The Pink Ribbon Place was established in 2009 and merged under Riverside Community Health Foundation, a 501(c)3 Non-Profit Organization, as a fundamental program in 2013.
“Funding programs like The Pink Ribbon Place is a vital component of our ongoing commitment to the Inland community,” Shango Founder and CEO Brandon Rexroad said. “This is the one of the most effective ways we can help breast cancer survivors.”
The program serves Inland Empire families impacted by cancer by providing products such as wigs, post-surgical undergarments, breast prosthesis, education, and support services – all at no cost.
“The Pink Ribbon Place team is so grateful for businesses like Shango,” said Terri Akens, Director of Community Health Programs. “These efforts directly impact our ability to continue offering quality services at no cost to individuals and families impacted by cancer throughout the Inland Empire.”
Despite opening its doors during the pandemic, Shango Moreno Valley made its presence felt immediately in the community by donating nearly three tons of food to Unity of Faith Christian Outreach Ministries to help local residents in need during the pandemic.
Shango collected items at its Moreno Valley dispensary and coordinated its efforts with Food for Farms, a Mendocino County-based farmers consortium, that provided boxes of fresh food from farms 600 to 700 miles from Moreno Valley.
The group is part of Madrone Grown, a group of Mendocino vegetable and cannabis farmers. The farms are Independently owned and operated by Californians. For more info, see Madronegrown.com.
“This was a golden opportunity to get fresh produce to people of need,” one organizer said. “With restaurants and stores not needing as much produce, we were able to find a large population who needed food and needed it now.”

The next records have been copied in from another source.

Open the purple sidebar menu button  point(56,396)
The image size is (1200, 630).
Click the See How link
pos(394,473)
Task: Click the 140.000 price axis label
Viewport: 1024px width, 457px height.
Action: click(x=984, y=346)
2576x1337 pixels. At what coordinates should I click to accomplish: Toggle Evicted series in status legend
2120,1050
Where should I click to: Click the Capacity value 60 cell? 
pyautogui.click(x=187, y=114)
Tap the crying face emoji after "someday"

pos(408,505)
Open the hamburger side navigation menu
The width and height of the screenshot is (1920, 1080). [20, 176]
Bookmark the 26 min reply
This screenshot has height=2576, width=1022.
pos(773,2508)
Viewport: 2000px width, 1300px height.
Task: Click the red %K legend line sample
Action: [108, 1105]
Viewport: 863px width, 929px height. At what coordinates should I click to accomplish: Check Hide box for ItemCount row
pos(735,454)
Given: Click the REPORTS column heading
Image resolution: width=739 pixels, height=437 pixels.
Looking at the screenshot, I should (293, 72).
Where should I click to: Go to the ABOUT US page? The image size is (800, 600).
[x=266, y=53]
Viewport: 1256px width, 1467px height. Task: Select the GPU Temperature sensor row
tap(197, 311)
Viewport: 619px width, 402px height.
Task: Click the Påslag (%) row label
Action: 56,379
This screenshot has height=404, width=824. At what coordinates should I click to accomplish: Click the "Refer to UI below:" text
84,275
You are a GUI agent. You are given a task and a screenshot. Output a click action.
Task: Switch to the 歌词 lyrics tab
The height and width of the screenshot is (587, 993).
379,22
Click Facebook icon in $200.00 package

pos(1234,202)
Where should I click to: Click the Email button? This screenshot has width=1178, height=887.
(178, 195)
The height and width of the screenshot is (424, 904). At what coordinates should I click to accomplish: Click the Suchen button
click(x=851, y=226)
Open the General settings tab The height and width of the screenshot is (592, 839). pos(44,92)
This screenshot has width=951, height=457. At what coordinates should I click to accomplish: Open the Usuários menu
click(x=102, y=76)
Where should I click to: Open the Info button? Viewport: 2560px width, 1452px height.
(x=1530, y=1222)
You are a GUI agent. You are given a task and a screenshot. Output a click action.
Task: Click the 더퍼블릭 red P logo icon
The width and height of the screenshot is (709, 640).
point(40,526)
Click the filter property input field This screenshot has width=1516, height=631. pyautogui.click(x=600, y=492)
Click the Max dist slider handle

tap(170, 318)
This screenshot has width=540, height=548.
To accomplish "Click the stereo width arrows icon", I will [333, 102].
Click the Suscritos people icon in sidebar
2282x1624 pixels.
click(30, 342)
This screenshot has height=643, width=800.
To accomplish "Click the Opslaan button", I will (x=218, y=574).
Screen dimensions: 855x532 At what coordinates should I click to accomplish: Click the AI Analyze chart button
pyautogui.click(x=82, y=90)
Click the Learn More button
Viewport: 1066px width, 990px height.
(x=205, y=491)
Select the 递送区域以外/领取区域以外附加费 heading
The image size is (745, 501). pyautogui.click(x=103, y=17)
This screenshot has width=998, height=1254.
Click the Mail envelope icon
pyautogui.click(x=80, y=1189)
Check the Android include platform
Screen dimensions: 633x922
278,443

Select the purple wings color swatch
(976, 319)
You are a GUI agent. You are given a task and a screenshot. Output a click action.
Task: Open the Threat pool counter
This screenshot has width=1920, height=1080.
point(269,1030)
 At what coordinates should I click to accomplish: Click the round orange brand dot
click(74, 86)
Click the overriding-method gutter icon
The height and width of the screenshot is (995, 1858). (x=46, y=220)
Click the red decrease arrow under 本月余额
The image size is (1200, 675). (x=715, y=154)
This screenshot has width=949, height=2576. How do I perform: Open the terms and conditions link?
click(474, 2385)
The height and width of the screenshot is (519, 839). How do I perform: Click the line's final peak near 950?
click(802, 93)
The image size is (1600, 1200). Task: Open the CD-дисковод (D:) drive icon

“We were delighted that this enormous venture has found its way to the needy families in our area,” said Rev. Cooper Hagans III of Faith Christian Outreach Ministries. “The need is so great that we need to accept as much as we can.”
Hagans’ food program needs doubled from 7,500 people a month to 15,000 when the pandemic took hold. Donations included fresh lettuce, squash, green beans and peas, as well as other offerings.
In 2020 and 2021, Shango Moreno Valley held three food drives in six months, but none bigger than the 2,500 pounds delivered to Unity of Faith Christian.
“We went to the weigh station, and it came out right at 2,500 pounds,” Hagans said. “This was the biggest contribution to our program from Shango. They just keep getting bigger and bigger.” A second truckload of food was delivered during the Christmas holidays.
“We have had hundreds of people respond with kindness in a time of great challenge,” said Controller Julie Dubocq.”
Shango first teamed up with Foods for Farms in 2019 to help supply turkeys, fresh food and canned goods to those in need at Thanksgiving. The Shango Thanksgiving Food Drive resumed in 2022.
Shango is always looking for new opportunities to serve the communities we call home and new ways to increase the personal, professional and financial support we provide. As we continue to grow in our six state markets and across America, we look forward to partnering with exceptional public, civic and charitable organizations that will help us write the next chapter in our ongoing history of giving.